The threat of somebody finding unusual code on their phone will probably not deter targeted deploys by sophisticated/state level actors to specific users, but it goes some way towards making it implausible that everybody is running a backdoored version, potentially backdoored by Meta themselves, which is arguably the goal.

That would require explicit code to do so, which would probably be extremely hard to explain away.

Definitely, but they don't have to contain any (plaintext) message content for encrypted messengers.

On Android, push notifications were always processed by the receiving app, so it can just decrypt a payload directly (or download new messages from the server and decrypt these); on iOS, this isn't as reliable (e.g. swiping the app out of the app switcher used to break it in several iOS versions), but "VoIP notifications" and the newer "message decryption extension" [1] are.

The same principle applies to Web Push – I believe end-to-end encryption is even mandatory there.

[1] https://developer.apple.com/documentation/usernotifications/...

Lots of largely baseless speculation here about WhatsApp MITMing end-to-end encrypted chats and other hypotheticals, when the most likely government access path is right there in the open:

WhatsApp heavily nudges users into backing up their chats to iCloud or Google Drive. These backups are, by default, unencrypted (or at least encrypted using a key known to Meta). And most users just use the defaults.

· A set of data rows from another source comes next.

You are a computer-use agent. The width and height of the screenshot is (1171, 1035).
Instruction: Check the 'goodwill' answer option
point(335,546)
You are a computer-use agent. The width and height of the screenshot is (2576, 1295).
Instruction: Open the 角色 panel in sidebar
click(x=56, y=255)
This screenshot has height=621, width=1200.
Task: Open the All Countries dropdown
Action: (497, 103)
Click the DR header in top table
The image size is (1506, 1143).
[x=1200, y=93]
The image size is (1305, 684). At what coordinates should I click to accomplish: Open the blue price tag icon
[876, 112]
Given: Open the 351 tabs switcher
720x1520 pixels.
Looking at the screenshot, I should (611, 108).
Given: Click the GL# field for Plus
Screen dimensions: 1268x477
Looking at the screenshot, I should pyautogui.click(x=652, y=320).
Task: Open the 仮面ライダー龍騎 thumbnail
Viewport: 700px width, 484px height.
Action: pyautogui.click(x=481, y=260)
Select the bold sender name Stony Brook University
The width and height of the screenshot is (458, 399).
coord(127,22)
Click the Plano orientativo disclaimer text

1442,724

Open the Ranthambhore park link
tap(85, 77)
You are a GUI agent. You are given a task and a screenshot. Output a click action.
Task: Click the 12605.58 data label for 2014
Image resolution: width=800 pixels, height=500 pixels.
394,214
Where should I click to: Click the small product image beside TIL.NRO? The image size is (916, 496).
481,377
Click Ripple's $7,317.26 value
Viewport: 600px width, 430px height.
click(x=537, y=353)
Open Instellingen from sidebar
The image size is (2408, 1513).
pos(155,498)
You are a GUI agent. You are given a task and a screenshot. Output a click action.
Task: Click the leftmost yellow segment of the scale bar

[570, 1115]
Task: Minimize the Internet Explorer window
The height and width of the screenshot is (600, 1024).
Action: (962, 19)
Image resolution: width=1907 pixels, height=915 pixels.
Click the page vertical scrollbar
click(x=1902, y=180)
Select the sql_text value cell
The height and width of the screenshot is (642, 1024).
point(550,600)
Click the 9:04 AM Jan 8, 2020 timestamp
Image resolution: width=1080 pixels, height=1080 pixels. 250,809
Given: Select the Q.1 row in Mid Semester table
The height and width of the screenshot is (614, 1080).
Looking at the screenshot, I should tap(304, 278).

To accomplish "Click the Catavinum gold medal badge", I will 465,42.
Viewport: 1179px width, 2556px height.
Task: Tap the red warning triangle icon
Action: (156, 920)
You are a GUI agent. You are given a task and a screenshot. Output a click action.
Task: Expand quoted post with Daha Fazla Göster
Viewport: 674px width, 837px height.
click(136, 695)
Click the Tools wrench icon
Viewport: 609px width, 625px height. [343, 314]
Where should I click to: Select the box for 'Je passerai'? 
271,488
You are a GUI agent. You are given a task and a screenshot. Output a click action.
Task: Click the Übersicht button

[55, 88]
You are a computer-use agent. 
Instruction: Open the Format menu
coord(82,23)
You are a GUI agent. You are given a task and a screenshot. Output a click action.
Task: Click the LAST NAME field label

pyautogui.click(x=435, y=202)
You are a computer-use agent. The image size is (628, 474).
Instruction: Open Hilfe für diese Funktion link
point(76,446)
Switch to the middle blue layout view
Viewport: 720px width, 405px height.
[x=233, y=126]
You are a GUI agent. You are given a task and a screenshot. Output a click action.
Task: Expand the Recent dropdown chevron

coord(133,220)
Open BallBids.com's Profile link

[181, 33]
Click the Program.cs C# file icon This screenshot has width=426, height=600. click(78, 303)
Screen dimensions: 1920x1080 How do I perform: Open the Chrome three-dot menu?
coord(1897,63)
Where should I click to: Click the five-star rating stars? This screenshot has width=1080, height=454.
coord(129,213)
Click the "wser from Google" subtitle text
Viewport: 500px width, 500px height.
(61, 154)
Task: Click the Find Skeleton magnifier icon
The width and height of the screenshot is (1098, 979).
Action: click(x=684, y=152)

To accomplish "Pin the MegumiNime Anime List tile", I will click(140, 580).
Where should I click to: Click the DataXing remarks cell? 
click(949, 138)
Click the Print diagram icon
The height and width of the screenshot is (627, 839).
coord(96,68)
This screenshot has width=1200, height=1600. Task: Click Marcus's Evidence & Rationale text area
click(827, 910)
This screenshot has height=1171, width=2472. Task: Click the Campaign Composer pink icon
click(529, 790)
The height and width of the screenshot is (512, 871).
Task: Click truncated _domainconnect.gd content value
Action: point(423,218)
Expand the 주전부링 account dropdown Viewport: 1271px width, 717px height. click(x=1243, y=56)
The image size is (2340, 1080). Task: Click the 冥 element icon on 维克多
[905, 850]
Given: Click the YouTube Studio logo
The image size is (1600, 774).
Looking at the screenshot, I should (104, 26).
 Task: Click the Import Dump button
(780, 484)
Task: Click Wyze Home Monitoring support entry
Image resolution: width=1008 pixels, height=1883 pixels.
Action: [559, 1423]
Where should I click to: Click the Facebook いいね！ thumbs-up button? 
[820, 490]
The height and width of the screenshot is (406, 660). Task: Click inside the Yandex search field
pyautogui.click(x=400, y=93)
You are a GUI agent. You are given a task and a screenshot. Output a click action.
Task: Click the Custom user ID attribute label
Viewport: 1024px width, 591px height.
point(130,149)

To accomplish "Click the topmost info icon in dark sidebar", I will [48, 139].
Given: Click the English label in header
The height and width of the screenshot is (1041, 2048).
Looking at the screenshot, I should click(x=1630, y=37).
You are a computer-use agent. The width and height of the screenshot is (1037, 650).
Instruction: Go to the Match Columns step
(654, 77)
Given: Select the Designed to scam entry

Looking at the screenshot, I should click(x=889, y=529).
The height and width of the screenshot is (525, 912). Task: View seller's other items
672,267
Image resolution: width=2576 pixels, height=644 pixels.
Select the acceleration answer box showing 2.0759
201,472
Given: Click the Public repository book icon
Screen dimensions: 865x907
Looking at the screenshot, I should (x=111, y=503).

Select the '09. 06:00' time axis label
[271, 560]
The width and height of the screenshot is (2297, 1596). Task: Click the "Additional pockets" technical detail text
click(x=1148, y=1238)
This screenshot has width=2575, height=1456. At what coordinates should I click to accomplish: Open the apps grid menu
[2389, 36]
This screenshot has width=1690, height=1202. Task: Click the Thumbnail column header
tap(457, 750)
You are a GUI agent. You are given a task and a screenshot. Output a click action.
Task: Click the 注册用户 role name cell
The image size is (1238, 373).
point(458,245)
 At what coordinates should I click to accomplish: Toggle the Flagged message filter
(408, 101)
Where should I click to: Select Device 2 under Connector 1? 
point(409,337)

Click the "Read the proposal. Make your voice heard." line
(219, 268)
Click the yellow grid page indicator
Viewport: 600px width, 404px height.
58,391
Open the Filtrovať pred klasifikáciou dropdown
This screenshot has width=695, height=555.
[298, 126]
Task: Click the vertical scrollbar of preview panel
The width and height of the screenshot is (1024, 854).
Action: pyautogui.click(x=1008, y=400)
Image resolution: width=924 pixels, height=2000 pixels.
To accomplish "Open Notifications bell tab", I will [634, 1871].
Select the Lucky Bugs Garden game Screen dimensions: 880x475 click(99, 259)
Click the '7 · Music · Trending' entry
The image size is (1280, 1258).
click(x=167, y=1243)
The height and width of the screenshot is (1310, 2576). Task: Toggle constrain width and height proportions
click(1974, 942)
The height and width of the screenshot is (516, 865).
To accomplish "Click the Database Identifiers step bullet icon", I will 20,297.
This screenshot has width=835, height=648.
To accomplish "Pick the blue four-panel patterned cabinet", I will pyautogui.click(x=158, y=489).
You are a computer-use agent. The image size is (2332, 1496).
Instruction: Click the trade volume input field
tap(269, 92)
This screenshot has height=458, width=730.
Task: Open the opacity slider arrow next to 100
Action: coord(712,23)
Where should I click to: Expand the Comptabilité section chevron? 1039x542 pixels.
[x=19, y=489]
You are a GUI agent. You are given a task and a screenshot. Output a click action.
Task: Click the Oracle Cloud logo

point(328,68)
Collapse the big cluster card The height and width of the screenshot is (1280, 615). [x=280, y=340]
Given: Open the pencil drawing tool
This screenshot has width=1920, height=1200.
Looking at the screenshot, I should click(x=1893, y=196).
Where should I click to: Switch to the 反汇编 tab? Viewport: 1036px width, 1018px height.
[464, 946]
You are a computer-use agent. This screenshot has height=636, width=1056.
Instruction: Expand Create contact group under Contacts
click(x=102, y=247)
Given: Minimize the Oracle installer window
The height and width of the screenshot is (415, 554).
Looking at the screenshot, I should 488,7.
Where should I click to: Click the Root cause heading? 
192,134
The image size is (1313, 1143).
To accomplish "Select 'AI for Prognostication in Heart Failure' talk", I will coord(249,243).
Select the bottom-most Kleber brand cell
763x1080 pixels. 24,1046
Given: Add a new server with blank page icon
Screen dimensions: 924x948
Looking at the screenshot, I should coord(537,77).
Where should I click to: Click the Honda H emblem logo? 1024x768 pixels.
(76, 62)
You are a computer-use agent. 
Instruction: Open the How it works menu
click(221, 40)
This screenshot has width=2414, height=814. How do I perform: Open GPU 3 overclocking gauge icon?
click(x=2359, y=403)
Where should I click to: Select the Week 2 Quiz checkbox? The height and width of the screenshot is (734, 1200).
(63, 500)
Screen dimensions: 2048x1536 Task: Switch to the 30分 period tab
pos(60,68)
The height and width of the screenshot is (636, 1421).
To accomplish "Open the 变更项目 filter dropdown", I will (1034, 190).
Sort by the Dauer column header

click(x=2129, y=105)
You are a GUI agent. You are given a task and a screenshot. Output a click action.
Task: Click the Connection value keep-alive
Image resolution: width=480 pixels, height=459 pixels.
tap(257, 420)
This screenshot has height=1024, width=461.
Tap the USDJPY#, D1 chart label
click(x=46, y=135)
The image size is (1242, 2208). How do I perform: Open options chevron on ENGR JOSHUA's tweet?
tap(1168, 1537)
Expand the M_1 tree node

It's exactly the same story with iMessage: If "iCloud Backup" and "iMessage in the cloud" are activated (again, Apple nudges users into these by default), all received messages get uploaded to Apple using a key available to Apple, unless "Advanced Data Protection" is also enabled (decidedly not the default).

Users can deviate from these defaults (and both parties to a conversation need to, for the conversation to actually be private!), but they can already also just use Signal if sufficiently motivated.

Yes, but users can compare fingerprints (sure, most probably don't, but it's definitely a deterrence against MITMing all conversations by default), receive warnings whenever fingerprints change etc.

There's also supposedly a key transparency service deployed (similar to Certificate Transparency), but I haven't looked into that in detail.